Entre los relatos más realistas están ‘Retales’, ‘Lagartijas’, ‘La lámpara’, ‘Aceite y jabón’, ‘Doce mariposas’ o ‘Babel’, aunque este último, más que toques oníricos, tiene brochazos de pesadilla. Comienza con una violación, lo que, observando las noticias recientes, desgraciadamente nos devuelve a la realidad más horrible. Por si esto fuera poco, los personajes principales son algunos de los más humanos que aparecen en este libro, lo que aporta más cercanía si cabe. La cita que introduce otro de los relatos, ‘Retales’, de Katherine Mansfield, dice lo siguiente: «Todos estaban en el escenario. No eran solo espectadores.
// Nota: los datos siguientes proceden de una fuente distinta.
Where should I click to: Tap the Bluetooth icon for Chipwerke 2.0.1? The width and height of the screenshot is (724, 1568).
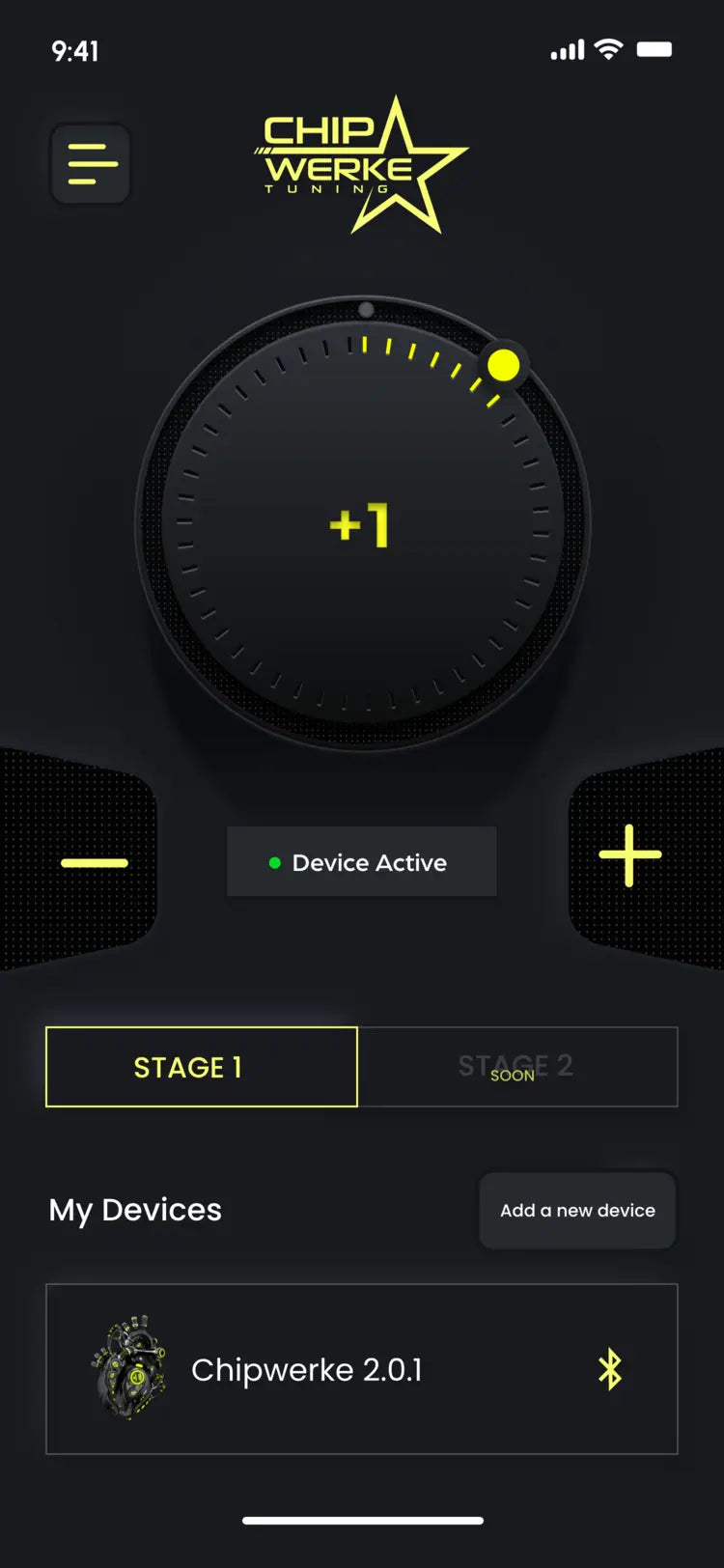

Estaban actuando». Y no podría ser más acertada, pues en ‘Retales’ y en Candiles en general es precisamente esa actuación en el teatro de la vida lo que encontramos. Por el contrario, en ‘Babel’ los personajes van a huir de ese escenario, ese mundo artificial en el que nadie se muestra como es realmente, en el que cada uno tiene un papel asignado y una máscara. ¡Ay del que ose intentar quitársela! En ‘Babel’ lo hacen y huyen de Candiles. Pero sólo consiguen huir físicamente, nunca en espíritu. Y esto es lo más interesante, Candiles está siempre presente. Como mencionaba antes, los relatos giran como planetas alrededor de ese pueblo; la elíptica que realiza este relato alrededor de Candiles es posible que se aleje más de su estrella que las demás, pero nunca se aleja del todo.

Algo similar pasa en el último de los relatos, ‘Doce mariposas’, un cierre perfecto para Hijas de un sueño. Más que nunca, las protagonistas parecen hijas de un sueño, aunque en realidad son hijas de un acontecimiento verídico que se intenta ocultar. El autor juega con esta idea de realidad-ficción durante todo el libro, pero aquí se ve claramente. «En Candiles se habla de leyenda y hay que contarla en voz baja y nunca, nunca, delante de los hombres, porque les hierve la sangre y pegan puñetazos en la mesa». De nuevo, al igual que en el caso anterior, este hecho se intenta ocultar en Candiles, pero también en cualquier pueblo y ciudad de España. Hasta que es demasiado tarde y desborda los noticieros, las redes sociales y las conversaciones. Desgraciadamente.

El aterrizaje al terminar el último relato es verdaderamente abrupto. Pero nunca es fácil aterrizar en medio de un temporal huracanado; tocar tierra en estos casos se convierte en un milagro. Luego miras por la ventana y ves la realidad de lo que hay ahí fuera. Este libro arroja luz sobre múltiples puntos ciegos de nuestra sociedad, tales como violencia de género, homofobia, sexismo y, en definitiva, cualquier discriminación por llevar la contraria a los principios del patriarcado. Y luego hay magia, hay mucha magia. No sólo la de los cuentos de hadas, la que representa Rafael en ‘La Cueva’, sino la que no se suele ver a simple vista, como la decisión de Sor Vicenta, Matilde y Reme en ‘Hijas de un sueño’, la de Lucía al comienzo de ‘La lámpara’ o la de la madre de la protagonista de ‘Aceite y jabón’. Hablo de actos cotidianos que nos recuerdan que la humanidad también tiene cosas buenas, que Candiles representa unos valores que no debemos perder. Que la magia del candil no debe apagarse nunca. Que está en nuestras manos.